I padri betharramiti Egidio Zoia ed Ennio Bianchi in un momento di celebrazione al Santuario della Fametta, che fa parte della parrocchia di San Guglielmo di Castellazzo

I padri betharramiti Egidio Zoia ed Ennio Bianchi in un momento di celebrazione al Santuario della Fametta, che fa parte della parrocchia di San Guglielmo di Castellazzo

CASTELLAZZO DI BOLLATE – In questi giorni Castellazzo è alla ribalta delle cronache per il festival musicale di “Villa Arconati”. Ma proprio vicino alla Villa, nella chiesetta di San Guglielmo, continua l’opera dei padri betharramiti. Il luogo, pur piccolo, attira persone da tutti i comuni vicini e lontani. Vi si respira un carisma particolare, un’accoglienza che parte ancora prima della messa, quando padre Egidio Zoia, saluta uno a uno, tutti coloro che arrivano per la celebrazione. Un sorriso, una stretta di mano, una parola e ognuno si sente importante.  Continuiamo l’intervista con il superiore  generale dei padri betharramiti, padre Gaspar Fernandez, alla ricerca del segreto teologico della congregazione nata da San Michele Garicois.

 

Perché, padre Gaspar,  il Monastero di Betharram è definito  anche “Monastero invisibile”?

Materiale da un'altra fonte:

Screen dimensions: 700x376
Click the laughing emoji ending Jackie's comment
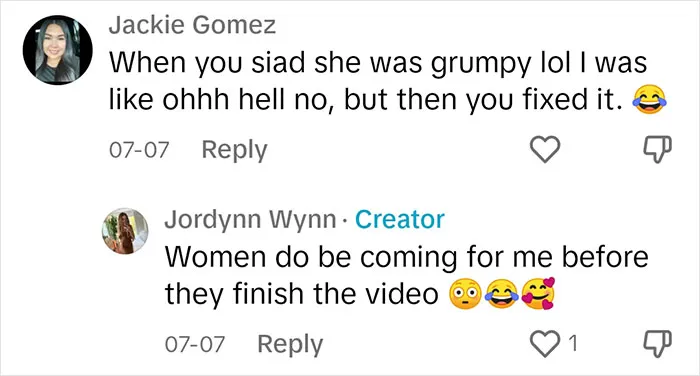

“Parchè  mette in contatto persone isolate che  vogliono pregare senza farle sentire sole. Per esempio ammalati che non possono partecipare a gruppi di preghiera  o che non possono recarsi  in chiesa”.

 

Quindi al di fuori dello spazio ma non del tempo?

“Non del tempo. Perché significa che queste persone in un determinato momento pregano insieme anche se sono distanti”.

 

Perché orante?

“Perché sappiamo che tutti pregano anche se non si vedono”.

 

Quanti sono i betharramiti nel mondo?

“Siamo pochi, solo in duecentosessanta   – afferma – ma nel  mondo siamo presenti in quindici paesi”.

 

 Nei duecentosessanta vi sono anche i laici?

“No, solo fratelli consacrati”.

 

Qual è  la differenza? 

“Tutti  facciamo i voti, fratelli e sacerdoti. Questo è quello che abbiamo in comune. Ma alcuni ricevono l’ordine  sacro e altri non ricevono l’ordine sacro, ma fra di noi siamo fratelli. Non c’è nessuno che è più degli altri. Però chi non è ordinato sacerdote non può celebrare l’eucarestia, non può fare l’unzione dei malati, non può confessare. Ma ha altri servizi da compiere nella comunità”.

 

 Vi sono anche persone sposate?

“Nella congregazione no siamo solo uomini, alcuni sacerdoti, altri fratelli. Poi  vi  sono i laici. Alcuni sono sposati. Altri no”.

 

 Come sono viste le donne nella congregazione dei Padri Betharramiti?

“Per noi sono una novità, perché  in questo momento anche le donne vogliono vivere il nostro carisma che è stato pensato dal fondatore solo per gli uomini. Eppure notiamo che vi sono donne che a volte sono anche più fedeli di noi al carisma . Per noi si tratta di una sfida molto importante”.

 

 Immagino che anche i betharramiti stiano attraversando la crisi delle vocazioni?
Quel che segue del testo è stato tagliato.